■ **Your objective**
The reply should be a single number: the count of lines below that contain the word "Section".

-------- Records supplied

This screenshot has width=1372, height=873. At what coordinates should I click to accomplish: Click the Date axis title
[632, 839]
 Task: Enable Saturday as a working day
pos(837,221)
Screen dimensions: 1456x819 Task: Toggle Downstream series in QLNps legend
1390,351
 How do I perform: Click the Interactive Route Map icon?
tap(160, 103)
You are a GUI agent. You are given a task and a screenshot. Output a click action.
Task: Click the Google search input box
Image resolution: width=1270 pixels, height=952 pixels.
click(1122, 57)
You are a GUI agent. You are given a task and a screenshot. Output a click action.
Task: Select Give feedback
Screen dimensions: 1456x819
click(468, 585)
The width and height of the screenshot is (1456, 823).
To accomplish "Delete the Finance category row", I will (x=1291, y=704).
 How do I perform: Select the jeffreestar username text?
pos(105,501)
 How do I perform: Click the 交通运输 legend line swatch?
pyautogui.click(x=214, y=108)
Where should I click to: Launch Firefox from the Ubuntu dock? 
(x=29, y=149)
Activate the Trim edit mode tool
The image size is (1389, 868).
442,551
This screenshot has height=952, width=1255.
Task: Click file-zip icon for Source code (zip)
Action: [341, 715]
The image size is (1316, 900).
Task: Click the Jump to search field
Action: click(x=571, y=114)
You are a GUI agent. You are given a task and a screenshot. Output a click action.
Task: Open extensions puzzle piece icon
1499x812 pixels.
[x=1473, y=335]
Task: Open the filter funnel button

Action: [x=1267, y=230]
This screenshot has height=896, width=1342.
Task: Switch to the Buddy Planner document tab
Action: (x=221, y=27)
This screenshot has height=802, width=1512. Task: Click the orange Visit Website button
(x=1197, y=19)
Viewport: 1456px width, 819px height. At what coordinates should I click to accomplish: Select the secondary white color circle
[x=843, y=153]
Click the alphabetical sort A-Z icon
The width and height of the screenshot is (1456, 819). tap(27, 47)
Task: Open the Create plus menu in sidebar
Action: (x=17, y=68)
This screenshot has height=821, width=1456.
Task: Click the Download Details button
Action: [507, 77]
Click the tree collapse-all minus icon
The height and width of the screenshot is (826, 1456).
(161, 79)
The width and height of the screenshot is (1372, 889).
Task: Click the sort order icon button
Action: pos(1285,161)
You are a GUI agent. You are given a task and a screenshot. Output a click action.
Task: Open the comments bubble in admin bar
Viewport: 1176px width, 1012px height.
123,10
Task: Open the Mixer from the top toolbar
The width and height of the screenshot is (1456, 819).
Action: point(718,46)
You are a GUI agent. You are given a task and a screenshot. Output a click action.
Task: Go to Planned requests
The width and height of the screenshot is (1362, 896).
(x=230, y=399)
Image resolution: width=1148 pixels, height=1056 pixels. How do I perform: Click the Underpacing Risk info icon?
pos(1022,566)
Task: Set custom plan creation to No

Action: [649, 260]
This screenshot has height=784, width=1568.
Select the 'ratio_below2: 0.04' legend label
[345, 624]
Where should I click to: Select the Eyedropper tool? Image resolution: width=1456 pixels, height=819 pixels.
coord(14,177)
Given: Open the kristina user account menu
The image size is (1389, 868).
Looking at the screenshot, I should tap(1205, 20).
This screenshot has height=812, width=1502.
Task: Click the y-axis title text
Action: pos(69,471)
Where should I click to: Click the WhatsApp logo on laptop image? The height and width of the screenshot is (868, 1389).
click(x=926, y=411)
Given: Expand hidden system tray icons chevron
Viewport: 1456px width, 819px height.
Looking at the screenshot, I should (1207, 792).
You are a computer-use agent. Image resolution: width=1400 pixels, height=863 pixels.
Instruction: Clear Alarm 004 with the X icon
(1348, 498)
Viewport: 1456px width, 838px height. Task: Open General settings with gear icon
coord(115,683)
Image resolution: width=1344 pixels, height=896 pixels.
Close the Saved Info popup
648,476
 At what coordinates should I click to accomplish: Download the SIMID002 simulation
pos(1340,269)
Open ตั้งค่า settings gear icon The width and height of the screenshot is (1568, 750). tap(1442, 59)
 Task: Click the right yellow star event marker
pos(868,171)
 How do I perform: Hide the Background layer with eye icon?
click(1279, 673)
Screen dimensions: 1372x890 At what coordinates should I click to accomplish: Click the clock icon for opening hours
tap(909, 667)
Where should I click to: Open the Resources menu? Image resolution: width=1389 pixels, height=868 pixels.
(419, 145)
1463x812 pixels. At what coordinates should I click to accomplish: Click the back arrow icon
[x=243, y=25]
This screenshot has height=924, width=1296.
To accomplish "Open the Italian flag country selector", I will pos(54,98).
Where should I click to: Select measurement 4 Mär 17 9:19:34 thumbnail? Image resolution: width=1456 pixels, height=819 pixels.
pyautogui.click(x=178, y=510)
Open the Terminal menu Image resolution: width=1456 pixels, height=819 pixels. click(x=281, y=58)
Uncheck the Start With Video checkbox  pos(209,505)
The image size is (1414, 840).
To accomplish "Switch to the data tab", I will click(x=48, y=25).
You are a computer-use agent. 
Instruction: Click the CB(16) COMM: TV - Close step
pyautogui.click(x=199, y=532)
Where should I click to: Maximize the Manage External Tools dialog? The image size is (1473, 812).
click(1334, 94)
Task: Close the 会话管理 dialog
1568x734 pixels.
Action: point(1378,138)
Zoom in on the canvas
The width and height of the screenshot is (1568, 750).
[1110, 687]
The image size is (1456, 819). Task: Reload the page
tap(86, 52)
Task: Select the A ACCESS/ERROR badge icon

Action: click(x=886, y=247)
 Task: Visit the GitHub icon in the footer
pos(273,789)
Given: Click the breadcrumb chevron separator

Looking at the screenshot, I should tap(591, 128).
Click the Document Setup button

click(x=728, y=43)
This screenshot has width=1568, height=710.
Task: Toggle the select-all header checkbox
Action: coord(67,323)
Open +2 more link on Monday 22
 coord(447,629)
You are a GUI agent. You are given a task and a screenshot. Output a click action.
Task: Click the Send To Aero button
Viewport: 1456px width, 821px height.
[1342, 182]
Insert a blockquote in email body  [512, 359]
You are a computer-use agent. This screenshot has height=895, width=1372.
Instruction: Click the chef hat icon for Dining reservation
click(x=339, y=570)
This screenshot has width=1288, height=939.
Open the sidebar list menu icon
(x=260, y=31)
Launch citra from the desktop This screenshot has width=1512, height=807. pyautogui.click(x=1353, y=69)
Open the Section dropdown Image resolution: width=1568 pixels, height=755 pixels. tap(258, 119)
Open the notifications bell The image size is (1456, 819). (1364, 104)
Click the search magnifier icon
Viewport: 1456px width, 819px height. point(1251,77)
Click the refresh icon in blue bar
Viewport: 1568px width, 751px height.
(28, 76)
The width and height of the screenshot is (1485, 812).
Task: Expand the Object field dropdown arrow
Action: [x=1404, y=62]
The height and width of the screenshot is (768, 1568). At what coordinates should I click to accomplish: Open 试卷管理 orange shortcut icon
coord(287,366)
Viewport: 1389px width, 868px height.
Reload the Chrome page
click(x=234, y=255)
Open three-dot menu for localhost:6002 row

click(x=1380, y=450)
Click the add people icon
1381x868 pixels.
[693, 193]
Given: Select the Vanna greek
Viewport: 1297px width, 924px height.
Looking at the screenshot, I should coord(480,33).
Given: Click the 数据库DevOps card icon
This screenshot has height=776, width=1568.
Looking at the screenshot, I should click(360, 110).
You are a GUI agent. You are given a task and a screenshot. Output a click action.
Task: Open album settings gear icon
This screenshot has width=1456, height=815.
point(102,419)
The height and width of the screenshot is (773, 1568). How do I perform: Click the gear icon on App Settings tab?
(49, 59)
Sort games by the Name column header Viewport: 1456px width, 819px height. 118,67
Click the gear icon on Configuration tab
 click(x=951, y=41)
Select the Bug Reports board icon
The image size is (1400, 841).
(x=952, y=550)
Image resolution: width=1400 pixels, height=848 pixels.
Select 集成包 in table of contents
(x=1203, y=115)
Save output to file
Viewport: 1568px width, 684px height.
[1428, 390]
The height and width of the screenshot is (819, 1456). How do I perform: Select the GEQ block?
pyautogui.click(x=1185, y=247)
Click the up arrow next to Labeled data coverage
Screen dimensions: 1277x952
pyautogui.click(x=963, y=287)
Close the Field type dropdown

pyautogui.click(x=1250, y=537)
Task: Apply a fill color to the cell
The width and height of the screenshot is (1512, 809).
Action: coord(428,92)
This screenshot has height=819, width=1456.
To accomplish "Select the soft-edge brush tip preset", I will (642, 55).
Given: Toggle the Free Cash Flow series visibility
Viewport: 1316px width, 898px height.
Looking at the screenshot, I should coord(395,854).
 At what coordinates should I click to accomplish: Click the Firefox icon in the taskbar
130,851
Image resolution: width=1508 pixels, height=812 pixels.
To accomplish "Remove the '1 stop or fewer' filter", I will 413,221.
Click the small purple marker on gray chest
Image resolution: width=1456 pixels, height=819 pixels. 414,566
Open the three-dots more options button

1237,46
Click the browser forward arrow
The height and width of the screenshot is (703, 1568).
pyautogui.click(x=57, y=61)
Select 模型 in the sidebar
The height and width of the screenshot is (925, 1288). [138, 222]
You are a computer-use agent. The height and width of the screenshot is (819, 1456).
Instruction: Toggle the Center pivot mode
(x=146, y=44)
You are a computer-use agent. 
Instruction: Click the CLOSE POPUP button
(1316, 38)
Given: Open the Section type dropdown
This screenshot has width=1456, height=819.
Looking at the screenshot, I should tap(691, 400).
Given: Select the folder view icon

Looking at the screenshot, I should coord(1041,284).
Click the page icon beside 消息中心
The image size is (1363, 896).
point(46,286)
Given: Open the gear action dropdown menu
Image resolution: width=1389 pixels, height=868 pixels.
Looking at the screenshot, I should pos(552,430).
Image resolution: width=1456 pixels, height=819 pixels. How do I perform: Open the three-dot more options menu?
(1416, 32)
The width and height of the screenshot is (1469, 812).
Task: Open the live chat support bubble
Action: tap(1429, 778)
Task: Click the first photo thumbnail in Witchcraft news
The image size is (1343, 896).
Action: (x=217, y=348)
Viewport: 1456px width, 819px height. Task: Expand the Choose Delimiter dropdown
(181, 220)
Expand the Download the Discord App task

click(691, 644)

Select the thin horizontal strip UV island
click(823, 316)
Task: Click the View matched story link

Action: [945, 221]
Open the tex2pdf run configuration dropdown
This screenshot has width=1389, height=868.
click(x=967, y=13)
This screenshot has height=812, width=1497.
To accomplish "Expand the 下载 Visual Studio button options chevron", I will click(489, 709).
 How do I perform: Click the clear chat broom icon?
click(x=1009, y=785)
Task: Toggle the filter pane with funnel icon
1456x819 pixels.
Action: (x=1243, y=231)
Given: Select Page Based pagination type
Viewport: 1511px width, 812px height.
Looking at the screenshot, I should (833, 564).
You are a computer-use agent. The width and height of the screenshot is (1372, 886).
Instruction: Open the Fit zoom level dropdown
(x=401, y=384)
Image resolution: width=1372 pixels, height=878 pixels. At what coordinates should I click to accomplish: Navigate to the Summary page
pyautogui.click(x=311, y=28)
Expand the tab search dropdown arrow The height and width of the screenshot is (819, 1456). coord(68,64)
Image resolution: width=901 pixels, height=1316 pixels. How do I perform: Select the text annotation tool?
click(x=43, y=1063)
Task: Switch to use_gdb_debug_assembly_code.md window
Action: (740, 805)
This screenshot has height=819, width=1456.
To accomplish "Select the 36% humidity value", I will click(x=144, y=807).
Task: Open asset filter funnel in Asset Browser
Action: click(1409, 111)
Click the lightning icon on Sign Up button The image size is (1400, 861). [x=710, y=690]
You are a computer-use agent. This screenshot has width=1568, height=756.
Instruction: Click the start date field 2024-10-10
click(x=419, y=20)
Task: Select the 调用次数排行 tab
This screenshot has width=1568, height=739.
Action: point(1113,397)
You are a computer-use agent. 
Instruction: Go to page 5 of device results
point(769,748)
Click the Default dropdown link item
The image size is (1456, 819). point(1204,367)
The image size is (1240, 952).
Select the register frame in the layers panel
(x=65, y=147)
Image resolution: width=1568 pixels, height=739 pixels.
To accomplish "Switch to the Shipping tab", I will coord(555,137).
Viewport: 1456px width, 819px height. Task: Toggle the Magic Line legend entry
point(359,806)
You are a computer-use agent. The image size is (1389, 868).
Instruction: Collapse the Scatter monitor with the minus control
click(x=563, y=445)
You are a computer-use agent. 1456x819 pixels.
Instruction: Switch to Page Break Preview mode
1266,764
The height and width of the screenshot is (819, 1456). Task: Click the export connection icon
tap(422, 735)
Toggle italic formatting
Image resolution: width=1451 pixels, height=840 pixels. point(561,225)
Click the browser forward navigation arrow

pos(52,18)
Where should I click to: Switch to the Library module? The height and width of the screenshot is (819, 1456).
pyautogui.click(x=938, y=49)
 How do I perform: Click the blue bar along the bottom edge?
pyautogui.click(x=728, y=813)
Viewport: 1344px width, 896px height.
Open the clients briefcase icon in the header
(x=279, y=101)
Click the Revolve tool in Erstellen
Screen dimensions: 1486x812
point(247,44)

----------------

■ **Exercise solution**
2